**TASK ITEM**. Give the number of lines below that hold "computer", and only that.

**Recorded data**.
------------------------

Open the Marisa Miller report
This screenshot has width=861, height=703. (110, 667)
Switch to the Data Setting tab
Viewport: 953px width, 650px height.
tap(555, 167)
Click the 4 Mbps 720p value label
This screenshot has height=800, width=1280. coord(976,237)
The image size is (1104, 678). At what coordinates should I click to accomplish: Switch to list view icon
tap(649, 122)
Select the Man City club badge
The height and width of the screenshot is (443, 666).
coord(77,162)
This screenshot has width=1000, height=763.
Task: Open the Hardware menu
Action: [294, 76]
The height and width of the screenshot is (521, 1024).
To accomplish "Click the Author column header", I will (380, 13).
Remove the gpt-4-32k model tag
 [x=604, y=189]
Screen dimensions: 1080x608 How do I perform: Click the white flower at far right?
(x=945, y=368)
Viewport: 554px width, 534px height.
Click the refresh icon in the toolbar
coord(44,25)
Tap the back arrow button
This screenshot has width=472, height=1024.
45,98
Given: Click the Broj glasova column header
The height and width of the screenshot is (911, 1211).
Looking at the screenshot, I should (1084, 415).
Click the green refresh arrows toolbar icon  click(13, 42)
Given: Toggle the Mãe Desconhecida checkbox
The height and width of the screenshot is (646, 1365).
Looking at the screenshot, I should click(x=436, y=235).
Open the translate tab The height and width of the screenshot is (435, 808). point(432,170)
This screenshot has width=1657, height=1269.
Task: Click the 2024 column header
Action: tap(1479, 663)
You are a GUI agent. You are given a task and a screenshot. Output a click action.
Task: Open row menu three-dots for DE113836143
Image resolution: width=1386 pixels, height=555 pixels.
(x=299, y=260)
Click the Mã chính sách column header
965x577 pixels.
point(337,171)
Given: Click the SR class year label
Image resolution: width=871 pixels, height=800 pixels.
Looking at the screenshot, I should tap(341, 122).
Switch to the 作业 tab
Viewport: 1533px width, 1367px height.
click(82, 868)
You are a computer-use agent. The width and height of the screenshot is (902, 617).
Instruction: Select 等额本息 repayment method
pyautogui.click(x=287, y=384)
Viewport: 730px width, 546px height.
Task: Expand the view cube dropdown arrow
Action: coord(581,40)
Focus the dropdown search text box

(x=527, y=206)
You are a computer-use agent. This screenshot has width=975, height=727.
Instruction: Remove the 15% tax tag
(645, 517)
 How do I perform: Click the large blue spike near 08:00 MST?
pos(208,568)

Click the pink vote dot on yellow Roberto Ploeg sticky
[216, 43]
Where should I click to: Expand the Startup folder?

------------------------

**TASK ANSWER**. 2